Disaster meter: The Florida legal system.

3. Washington
Remember in the offseason when Robert Griffin III was seemingly coming up with a cool hashtag motivational phrase every week? Remember all the excitement surrounding his return? Well, that was all before getting Chip Kelly’d and Aaron Rodger’d. The only Redskin – can we still say that – showing any passion knocked himself silly with one of his many dirty hits. Who is to blame for all of this? Clearly RGIII’s lovely new bride. If only there was something out there that could sink this toxic relationship.

Disaster meter: Brody’s daughter attempting to act on Homeland.

2. Jacksonville
Not even worth the energy it takes to type this sentence.

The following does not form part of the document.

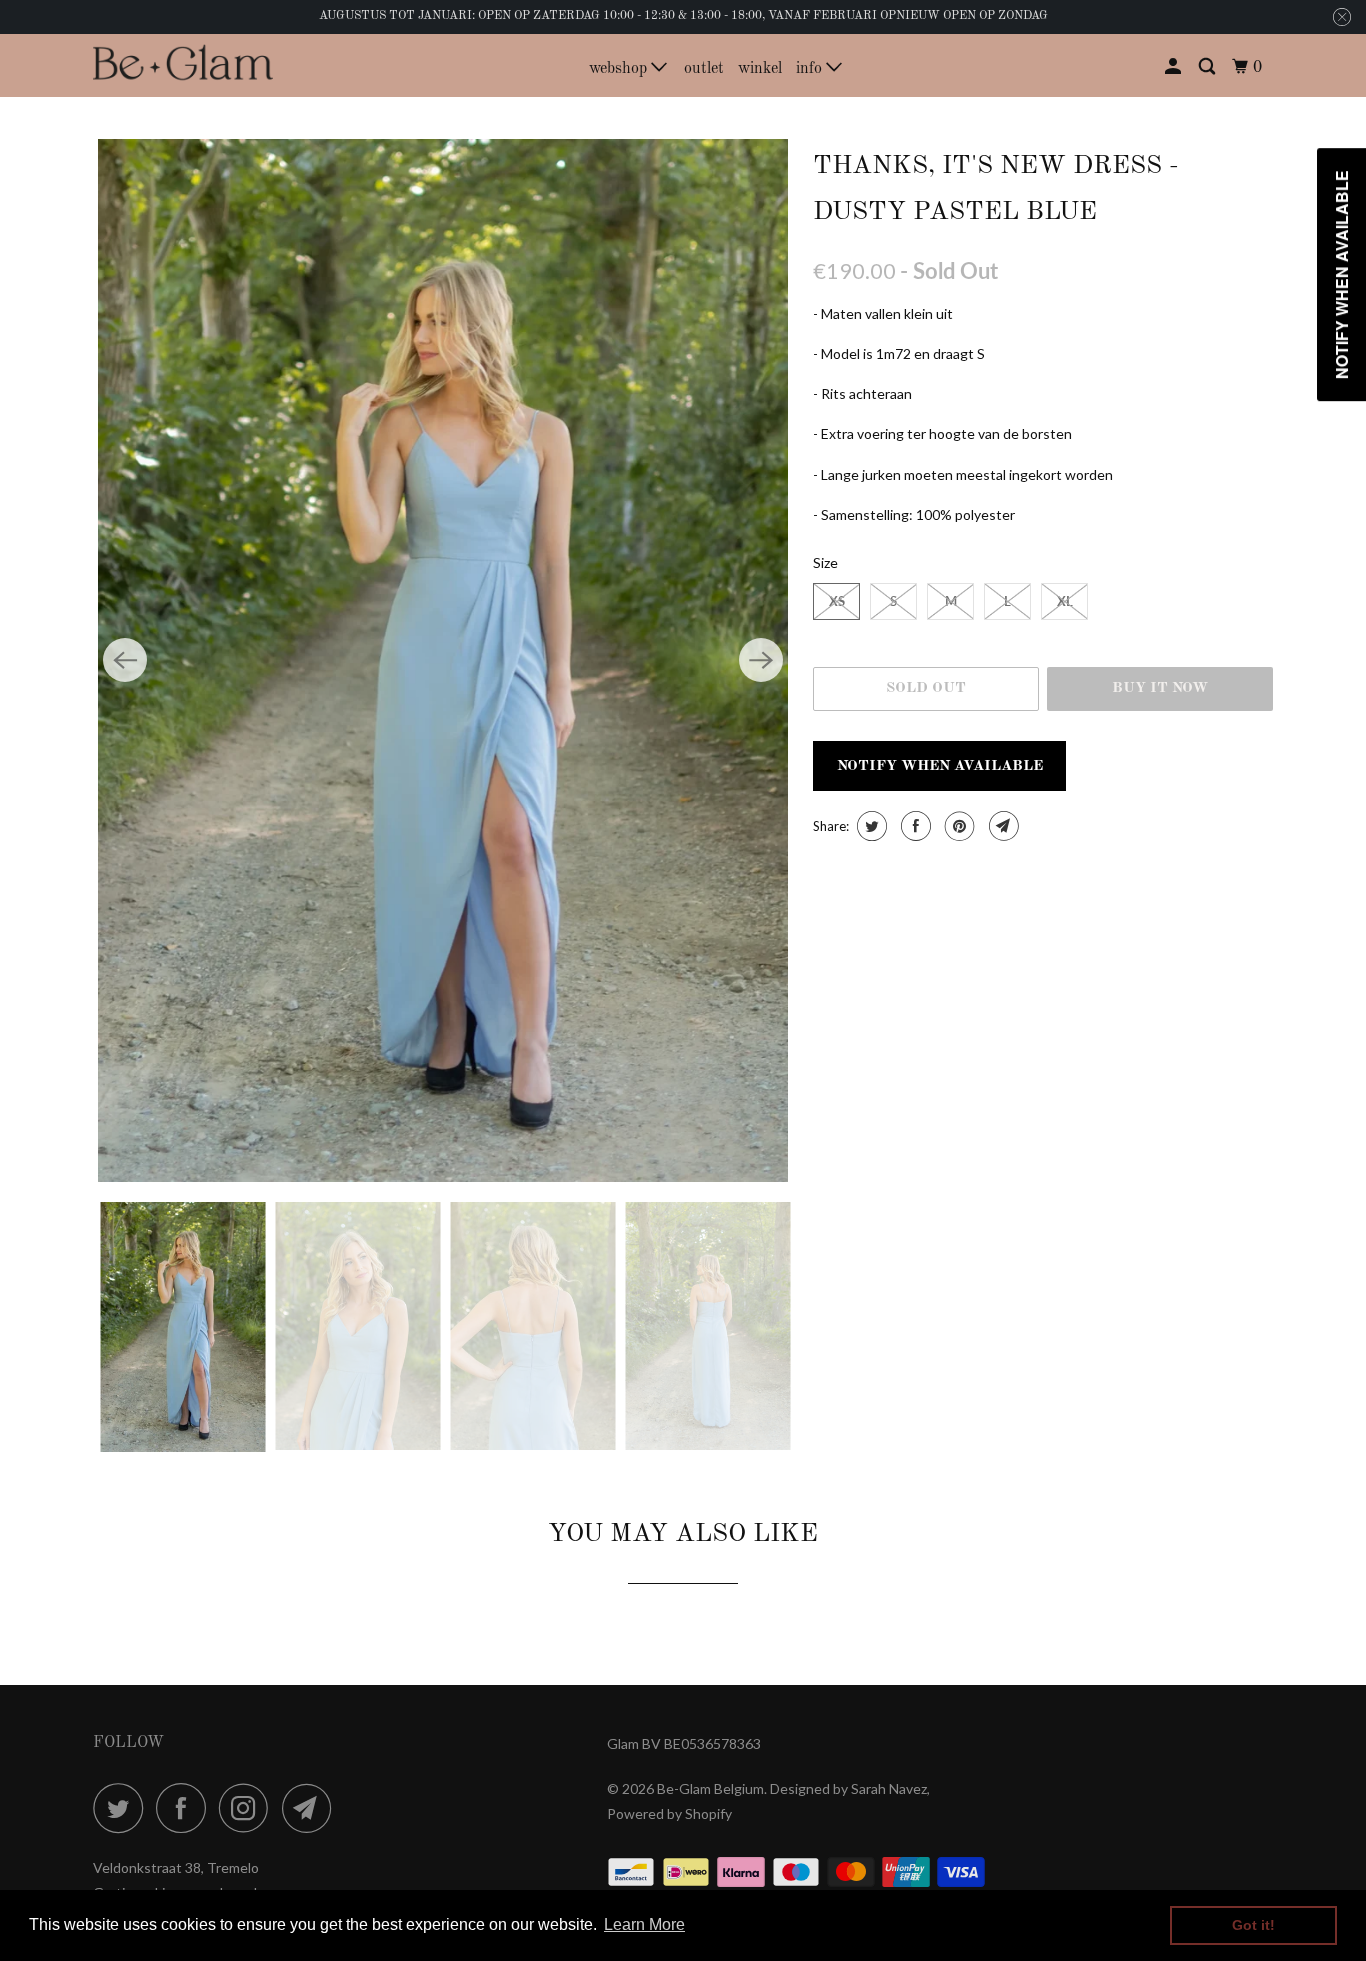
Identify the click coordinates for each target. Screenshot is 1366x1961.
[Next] (761, 660)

Disaster meter: Tebow, why not?

1. Pittsburgh

Guys, it is over for the Steelers. Time to go full Bane on Heinz Field to save themselves the embarrassment of a 4-12 season. This is great news for anyone who doesn’t own a Terrible Towel. There is nothing like watching 15-plus years of obnoxious pride come crashing back to earth as gracefully as Ben Roethlisberger. At least the city has the Pirates. Love those guys.

Disaster meter: Sidney Crosby trying to grow a mustache.